I remember that once the house was hit by lightning. It hit a tree in the backyard, arced over and blew a basketball sized hole in the roof of Grandpa's old workshop, found the wiring there, and traveled to the main house blowing siding off of the walls of the carport as it went. Once it hit the fuse box (it was an old house that still had fuses) it blew all of the fuses out of the boxes like they were bullets. Of course, I wasn't there to witness all this firsthand. This was just what was pieced together after the fact. Insurance paid for everything to get fixed, and Grandma, my aunt, and my cousins all got to stay in a hotel (Or was it a motel? I forget.) until it was all fixed up, which I thought was pretty cool at the time.

For reasons that I won't go into here, that house was lost to me, and the rest of the family. I wish I could remember when it was, but I do remember having to pack up all the stuff in that house, and take it out to the moving truck parked on the road. I thought that was the worst day of my life. I had no idea how wrong I would be. A few years later, someone cut down that old willow tree, and built a house in that lot. I still miss that old tree. Grandma's house is forever lost to me. It probably doesn't even look the same on the inside. An entire era of my childhood, gone.

The House I Grew Up In

And finally, there's the house that I grew up in, the foundation of everything that I would become. I lived in the same house from my earliest memories, all the way up to my first marriage. I remember when they changed the address when the new 911 system came into town, because the name of my street and the street perpendicular to it were too similar sounding. I always resented that it was my street that had to change names. I remember endless adventures that I had playing outside in the stand of pine trees that made up the border between our house and the properties beside and behind us. I remember mowing that lawn countless times. I remember the summer when my dad cut all those pine trees down to make room for a bigger workshop (that he wouldn't be able to build for another 20 or so years) and having to drag all those cut branches around to the front of the house and to the street. And I remember thinking that the $200 that he paid my brother and I for that job was not nearly enough once we actually started doing the job as it sounded when he first approached us about doing it.

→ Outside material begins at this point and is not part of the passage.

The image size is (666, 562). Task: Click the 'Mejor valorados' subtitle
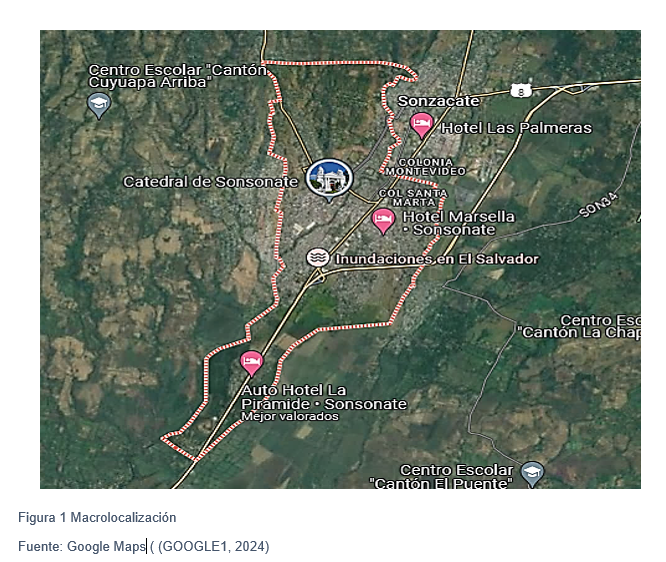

My parents still own that house, but because of various life choices I made that they didn't agree with, I'll probably never see the inside of that house until they both pass. We're basically not even on speaking terms anymore. They helped my ex-wife take custody of my son, even fronting her the money for a lawyer to do so. I'm not sure if I'll ever be able to forgive them for that. When they pass, the house is probably going to pass into the hands of my younger brother. It's probably for the best, since it's probably the only way he's ever going to be able to own a house of his own. I'll never be able to go back to that house, and even if I do, things will never be the same for me. Just a house now, filled with echoes of a past long gone.